I use Oracle Database 23c Free, Release 23.0.0.0.0 - Developer-Release Version 23.2.0.0.0


Solution

  • The documentation says:

    Oracle Database uses a queuing mechanism for acquisition of row locks. If a transaction requires a row lock, and if the row is not already locked, then the transaction acquires a lock in the row's data block. The transaction itself has an entry in the interested transaction list (ITL) section of the block header. Each row modified by this transaction points to a copy of the transaction ID stored in the ITL. Thus, 100 rows in the same block modified by a single transaction require 100 row locks, but all 100 rows reference a single transaction ID.

    and

    When a transaction ends, the transaction ID remains in the ITL section of the data block header. If a new transaction wants to modify a row, then it uses the transaction ID to determine whether the lock is active.
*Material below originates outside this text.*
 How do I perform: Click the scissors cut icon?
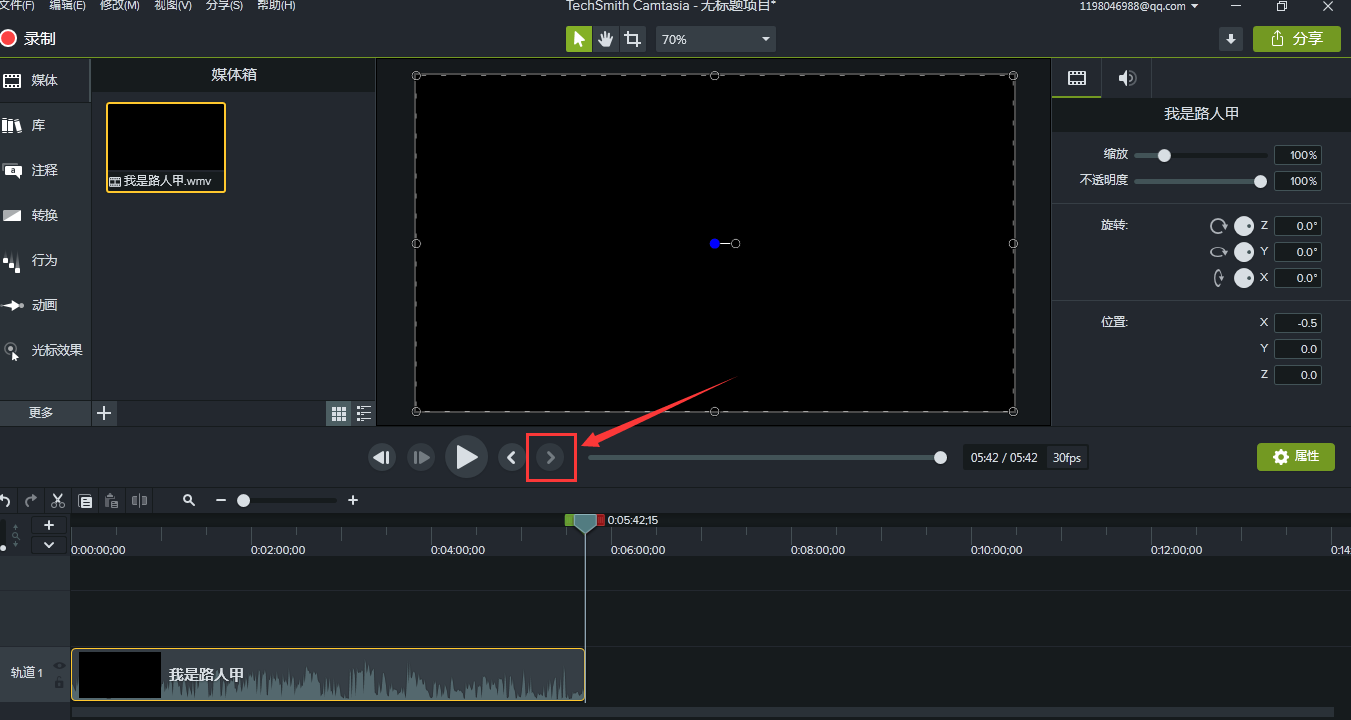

    As described in this old blog entry, if the interested transaction list (ITL) is full:

    When we started multiple, concurrent consumer programs, one wait event was immediately obvious and overwhelming:

    enq: TX - allocate ITL entry

    So, clearly, the root cause of all my problems and headaches is a shortage of ITL entries in the header of the data block. So, the blocking is happening at the block-level, not the row-level. This explains why locks are not being taken on rows that are not locked, even when the cursor has not yet identified 100 candidate rows.

    I'm not sure that's exactly what's happening here, but...

    Since INITRANS defaults to 1, if you have multiple rows in the same block with different values, the first row selected for update for the first value will take that ITL slot; subsequent rows for that value will be in the same transaction so will share that ITL slot; but a row in the same block selected by a different transaction, i.e. with a different value, will see the block as locked, and will silently skip that row because of the SKIP LOCKED clause - it's skipping all TX locks not just the row TX locks.

    Or as that blog concludes:

    However, it’s important to understand that the skip locked clause means that Oracle will skip any time a TX lock is encountered, including TX locks that are happening at the block-level. The problem is, if you’re encountering non-row level locking, skip locked is still going to skip over the locked resource and move on. No error will be reported! This may lead to unpredictable results. The moral of the story is that skip locked doesn’t necessarily mean skip locked rows, it means skip any locked resource.

    That gives, as the fix for their issue, the suggestion to alter table ... move nologging initrans 110. You don't need to switch to nologging, you can just do:

    alter table my_table move initrans 5
    

    or with a higher number to handle more concurrent transactions.